When we got out of the train station Santa Maria Novella in Florence, we walked towards the city center and passed beside a nice looking building. I wanted to have a look, why not starting right here to sight-seeing the city? It happened to be one of the most beautiful churches I have ever seen: the basilica Santa Maria Novella.
It’s the main Dominican church and the first basilica of Florence. The church itself is connected to a cloister and chapter house which house many art pieces and funerary monuments. Many of the most important Florentine families paid for them to get a place on consecrated ground.
In 1219 Fra’ Giovanni da Salerno arrived with 11 Dominican priests from Bologna and two years later they got the little church Santa Maria delle Vigne, at that time outside the city walls. They decided to build a new church: Santa Maria Novella (The New One). In the mid-century they started building the church and an adjoining cloister. 120 years later all was finished, including the Romanesque-Gothic bell tower and the sacristy.
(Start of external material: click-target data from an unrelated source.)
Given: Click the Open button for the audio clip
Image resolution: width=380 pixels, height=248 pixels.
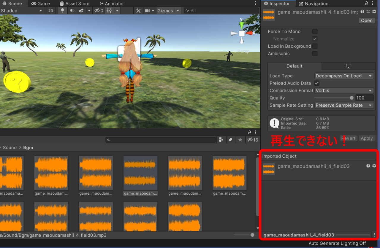Looking at the screenshot, I should tap(367, 20).
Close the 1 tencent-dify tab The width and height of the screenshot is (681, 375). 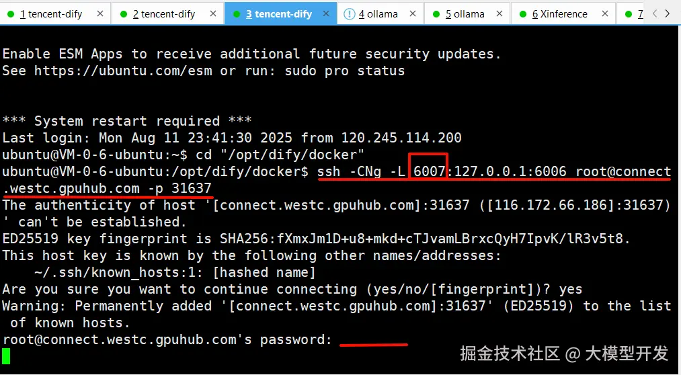(x=100, y=13)
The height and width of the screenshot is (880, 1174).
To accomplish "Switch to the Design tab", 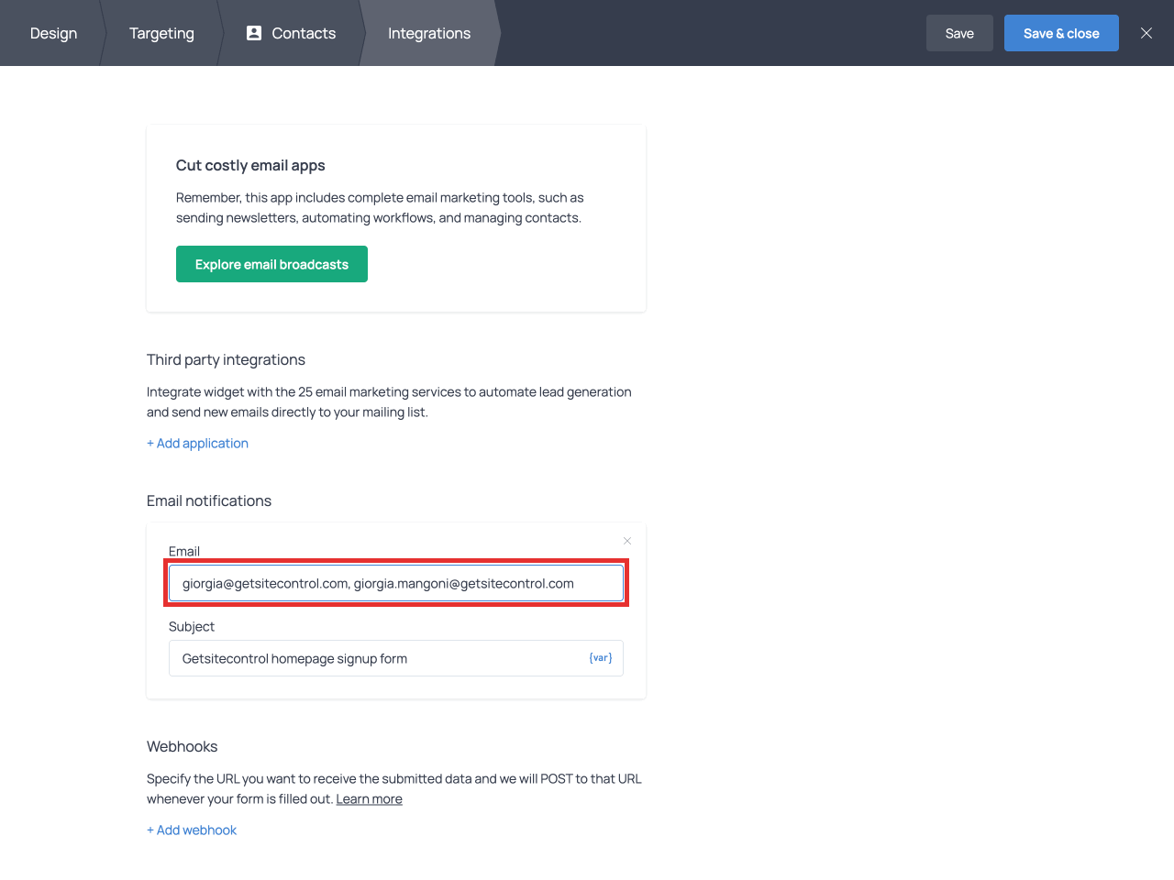I will 53,33.
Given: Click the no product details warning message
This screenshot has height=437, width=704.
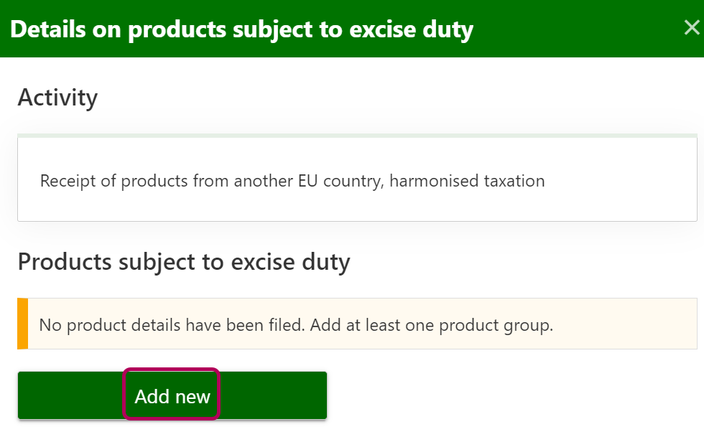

In 1410, nearly 200 years later, the church was consecrated.
Later in that same century the upper part with the for Florence so typical green and white marble, the church facade became as it is today. During the centuries there were many works and changes to culminating in the look of the present-day. Famous architects and designers like Alberti, Vasari and Dosio embellished inside and outside the church and cloister. In 1919 the church became a Basilica Minore. Only recently the church was restored and since 2001 there is an entrance fee.
The many, many paintings, the choir, the wonderful decorated ceilings, the high columns in the church, the beautifully decorated cloister.. we spent a couple of hours inside the area.
Inside the church there are different chapels like the Filippo Strozzi Chapel, the Gondi Chapel, the Rucellai Chapel and many others of important names for the city are all different and amazingly beautiful. Don’t miss the fresco by Andreas Buonaiuto in the Spanish Chapel (former chapter house, called Spanish Chapel because it was assigned to Eleonora of Toledo)!
Here you can see paintings and art work by Botticelli, Brunelleschi, Bronzino, Pisano, Giotto, Vasari, Ghiberti, Lippi and many, many others.
Only later I found out about the Officina Profumo Farmaceutica. The monks have produced rose water since 1381, they created a perfume for Catarina de’ Medici in 1533 made with bergamot, since 1590 the apothecary expanded also outside the Dominican order and in 1612 there was the first apothecary shop.
The Basilica Santa Mari Novella is a must-see on a Florence tour and easy to find as you pass it when you arrive at the homonymous station, and you are on the way to the main attractions of the inner city. It is a good introduction to architecture and art of Florence.